Back to school. I'm dreading this week for no real reason. I'm just ready for summer, I guess? I've been missing long, lazy days and late, happy nights being nerdy and wasting time. I mean, who doesn't miss those days, but I've been pining for it recently.
I think I'll feel better when spring break gets here. I'm spending the whole thing in SLC with mi madre, so, yeah. We might look at dogs that week! That always cheers me up.
She and I have been getting on worlds better recently. Reading through my old LJ has made me as grateful for the changes in my life as it has melancholy for the losses. She and I were so, so constantly at odds. I'm starting to forget what it's like to live with that kind of hatred and silence. Everything before Weber has faded to a sort of quasi-memory, the kind of fuzzy around the edges notion of horror you get from a half-remembered nightmare. I can't get over how good things are now.
But I guess it's good to remember. I can't walk around thinking the person I used to be is a stranger or never existed. My notion of myself before this place is as a fictional construct - I know on an academic level what happened, but it doesn't seem real. Not that it was all bad. To the contrary, really. I had a lot of joy then that I dearly miss now. I was so in love with so many people. I can't say that anymore.
Not that I love you any less, my darlings. <3
I'm breaking it off with Nate this week. It's not working out. I feel fine, but I'm a little.. I dunno. I guess I'm a little bit twisted up over the guilt. I know it's pussy and there's nothing wrong with ending a relationship before anyone gets hurt, it's nothing serious, but I hate doing this. I always come away feeling like the bad guy.

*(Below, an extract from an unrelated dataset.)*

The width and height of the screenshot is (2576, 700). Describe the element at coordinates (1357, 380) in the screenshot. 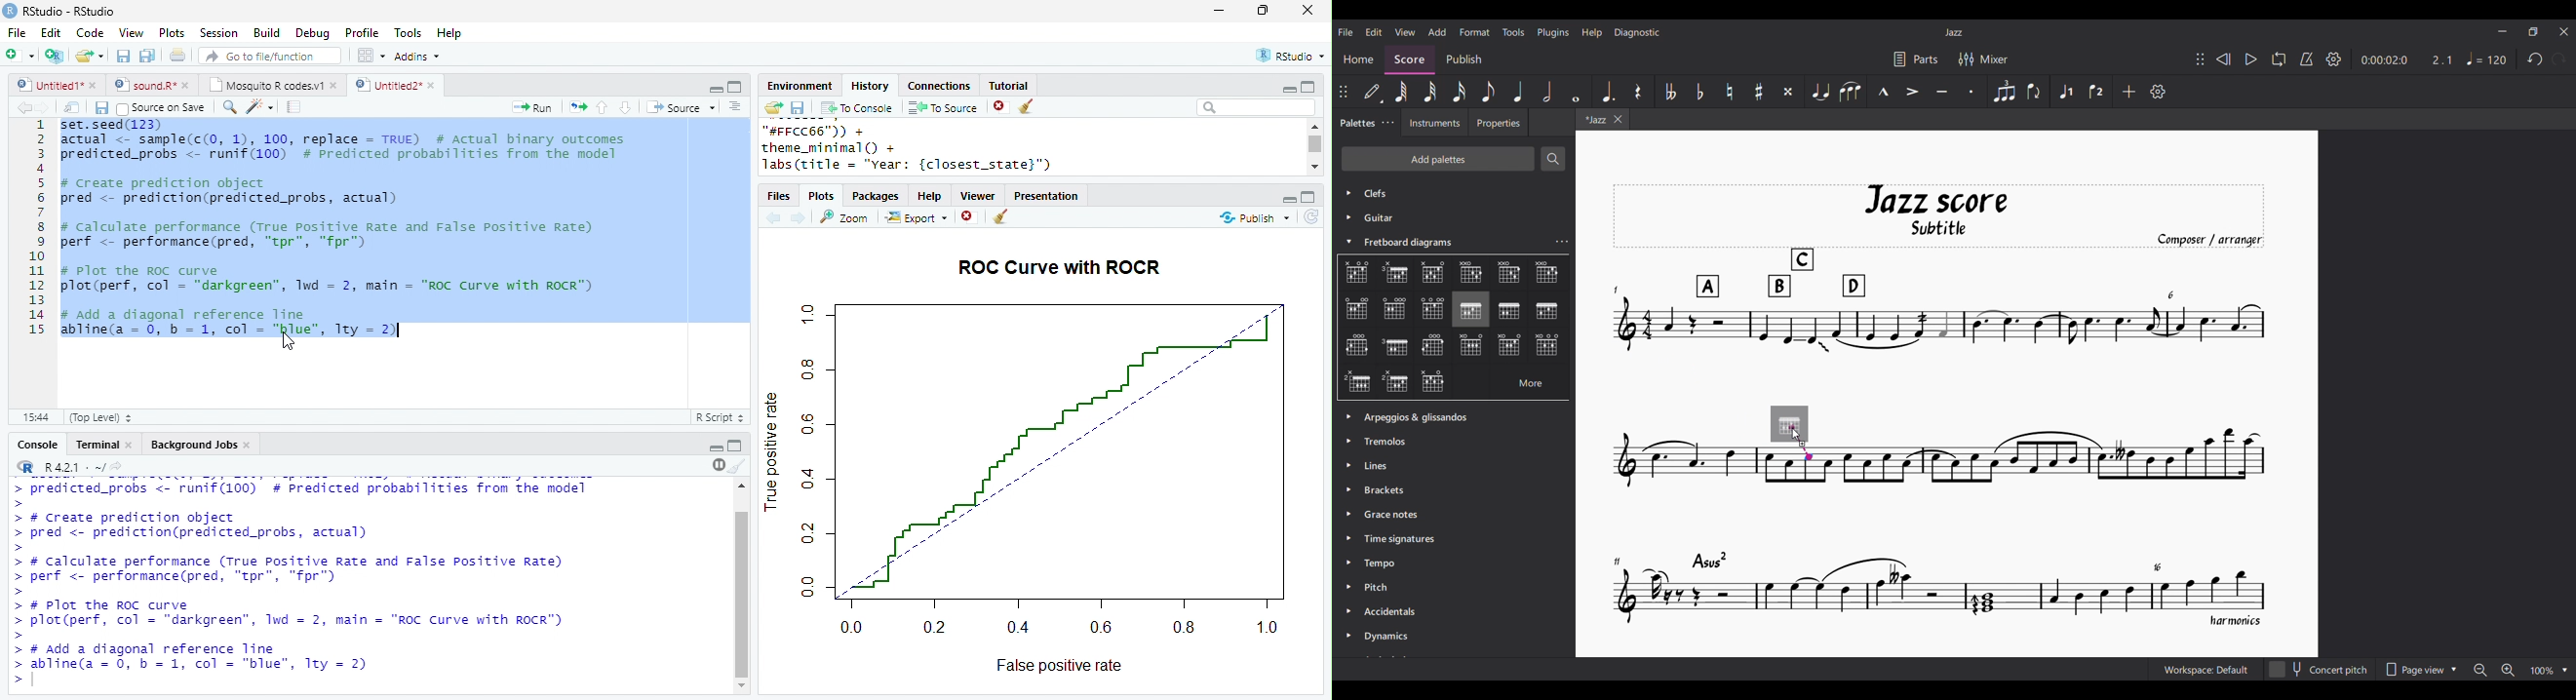

I see `Chart 17` at that location.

I feel a tiny, tiny bit more like who I used to be today. Not in a bad class-failing way or anything, just. You know. Sensitive. A little more open. I used to be so -open-. What happened? I've kept so much memorabilia from those days packed away in boxes and closets, and now I'm glad I didn't throw any of it away. It tethers me a little, I think, and reminds me of what was good about myself and the people I loved. I don't think a person can really feel whole without coming to terms with who they once were, you know?